Cumhuriyetimizin 101. Yılı Kutlu Olsun
Her 29 Ekim günü, benim için sadece bir bayram günü değil; bir milletin yeniden doğuşunun, özgürlüğe ve bağımsızlığa atılan cesur bir adımın simgesidir.
Gazi Mustafa Kemal Atatürk ve silah arkadaşlarının önderliğinde, 1923’te ilan edilen Cumhuriyet, Türk milletinin kendi kaderini ellerine aldığı gün olarak tarihimizde yer edinmiştir.
Cumhuriyet, salt bir yönetim biçimi değildir. O, egemenliğin kayıtsız şartsız millete ait olduğu, herkesin eşit haklara sahip olduğu, aydınlık yarınlara inançla baktığımız bir zihniyetin inkılabıdır.
Atatürk’ün “Cumhuriyeti biz kurduk, onu yaşatacak olan sizlersiniz” sözü, her yıl bugün bize yeniden bir sorumluluk yüklemektedir.
Çünkü Cumhuriyet, geleceğe doğru yazılmaya devam eden bir hikâyedir. Bu hikâye, Anadolu'nun en ücra köyündeki çocuğun dahi eğitim hakkına kavuşmasıyla, kadınların toplumsal yaşamın her alanında yer alabilmesiyle, bireyin fikir ve vicdan özgürlüğünü doyasıya yaşayabilmesiyle güçlenmektedir.

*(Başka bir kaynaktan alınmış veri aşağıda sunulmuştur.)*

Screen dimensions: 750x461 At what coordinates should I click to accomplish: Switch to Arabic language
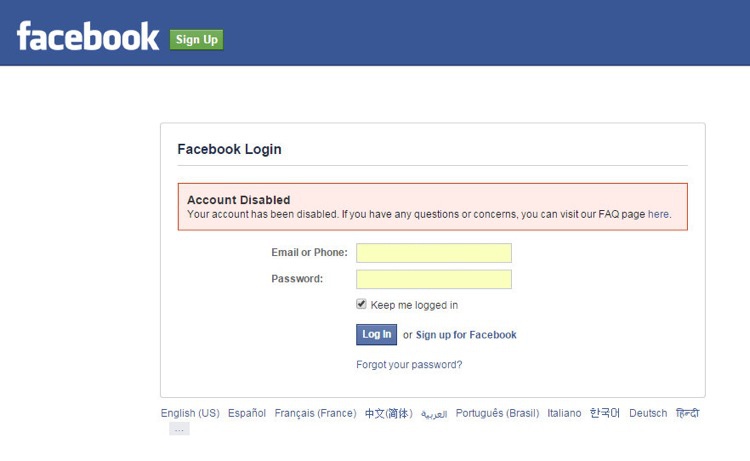(x=434, y=414)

Mersinliler, Mersin’e Sahip Çıkınız!
Her şehir, tarih sayfalarında kendine bir yer edinmektedir. Ancak bazı şehirler, yalnızca o sayfada kalmaz; bir halkın hafızasına, bir milletin kalbine kazınır.
İşte Mersin de bu şehirlerden biridir. Mustafa Kemal Atatürk’ün, Mersin’i ziyaret ettiğinde söylediği “Mersinliler, Mersin’e sahip çıkınız!” sözü, yalnızca bir şehir hakkında söylenmiş bir cümle değildir. Bu söz, ülkenin her bir karış toprağına, her bir insanına sahip çıkma gerekliliğini işaret eder.

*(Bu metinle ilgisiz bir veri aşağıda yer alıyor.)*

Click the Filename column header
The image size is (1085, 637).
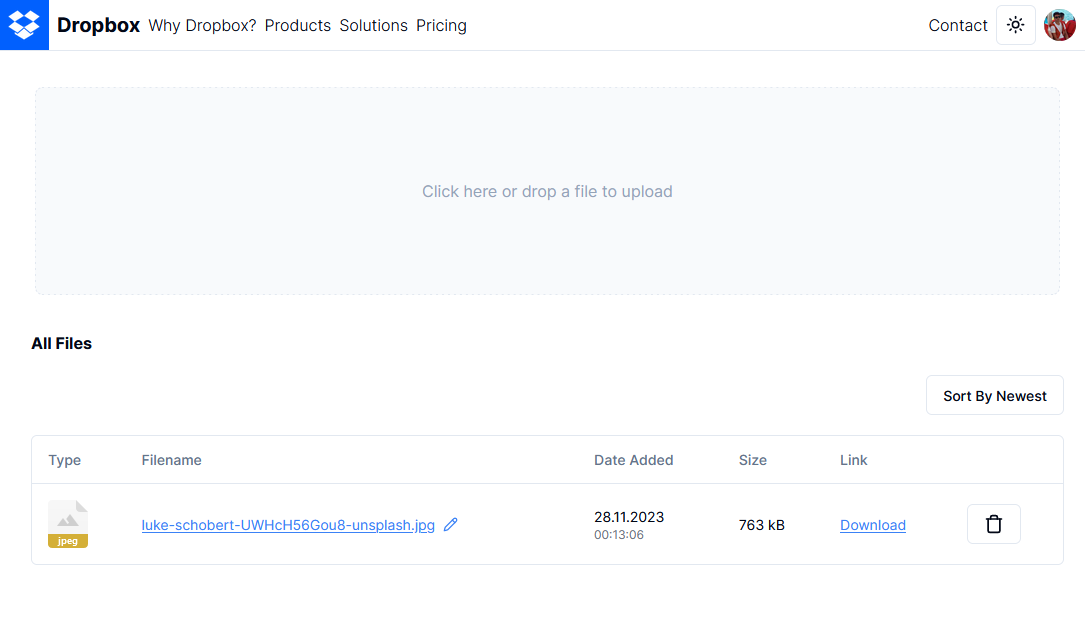tap(171, 460)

Peki neden Mersin? Belki de Toroslar’ın eteklerinde, denizin kıyısında, yüzünü güneşe dönen bu şehir, Atatürk için Anadolu’nun direncini, bir ulusun gücünü simgeliyordu.
Yörüklerin duman tüten çadırları, orada hâlâ bağımsızlık için atan kalplerin olduğunu gösteriyordu.

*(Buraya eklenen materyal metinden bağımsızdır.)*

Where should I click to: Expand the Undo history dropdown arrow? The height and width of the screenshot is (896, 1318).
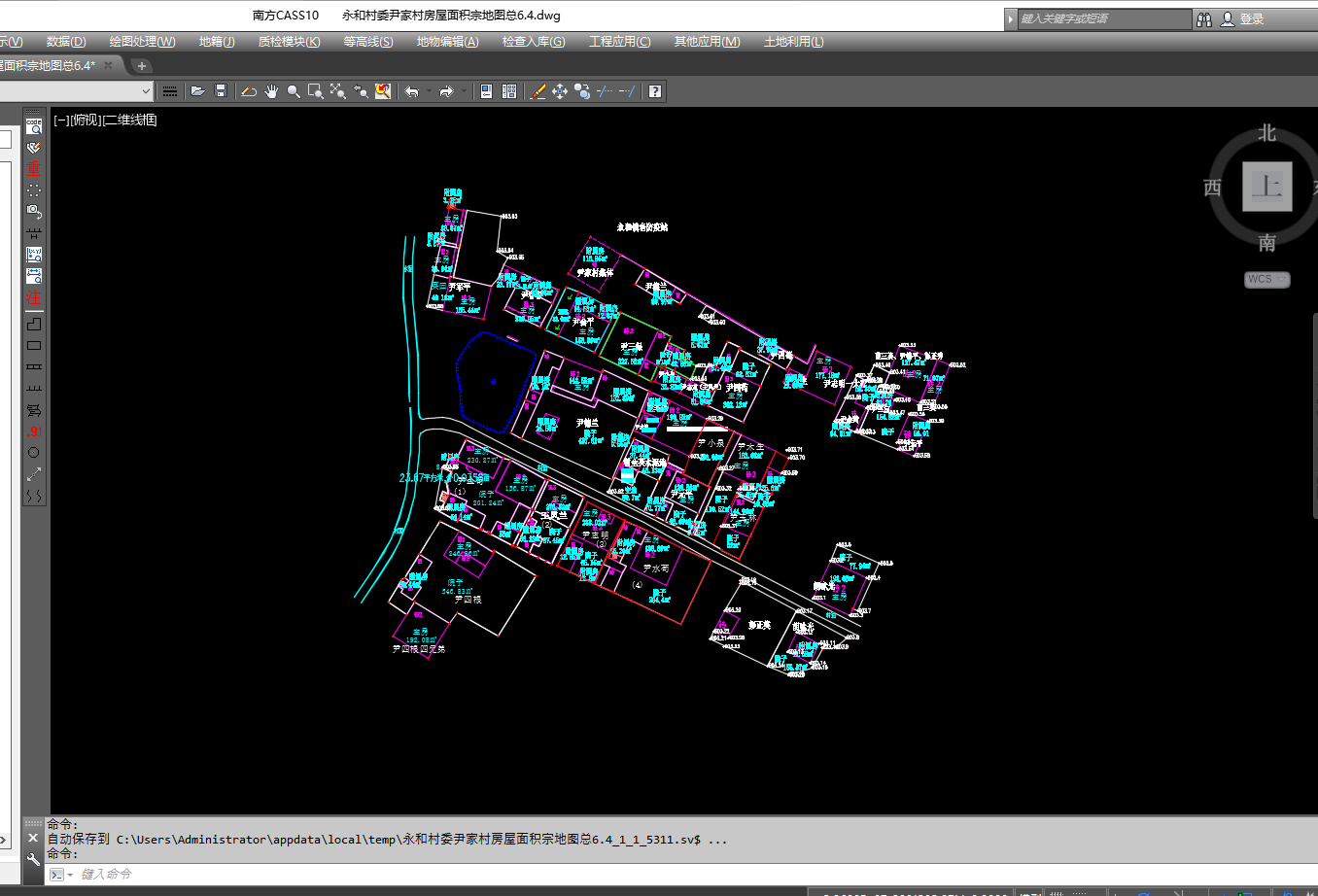429,91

Atatürk, "Toros Dağları'na bakın; orada bir tek yörük çadırı görürseniz ve o çadırda duman tütüyorsa, bu dünyada hiçbir güç ve kuvvet bizi yenemez," diyerek, Mersin’in bağımsızlık ateşini nasıl yaşattığını bir sembol gibi ortaya koyuyordu.
***
Bugün, Cumhuriyetimizin kurucularını, özellikle de Gazi Mustafa Kemal Atatürk ve silah arkadaşlarını, saygı ve minnetle anarken, onların fedakarlıklarını unutmamalıyız.
Onların bize bıraktığı Cumhuriyet mirası, sadece bir tarih sayfası değil, her yeni gün daha ileriye gitmemiz için bir ilham kaynağıdır. Cumhuriyet’in değerlerini anlamak, yaşamak ve yaşatmak biz gençlerin asli görevidir.
Cumhuriyet Bayramımız kutlu olsun!
Cumhuriyet’in aydınlık yüzü, hepimize bir rehber olmaya devam edecek…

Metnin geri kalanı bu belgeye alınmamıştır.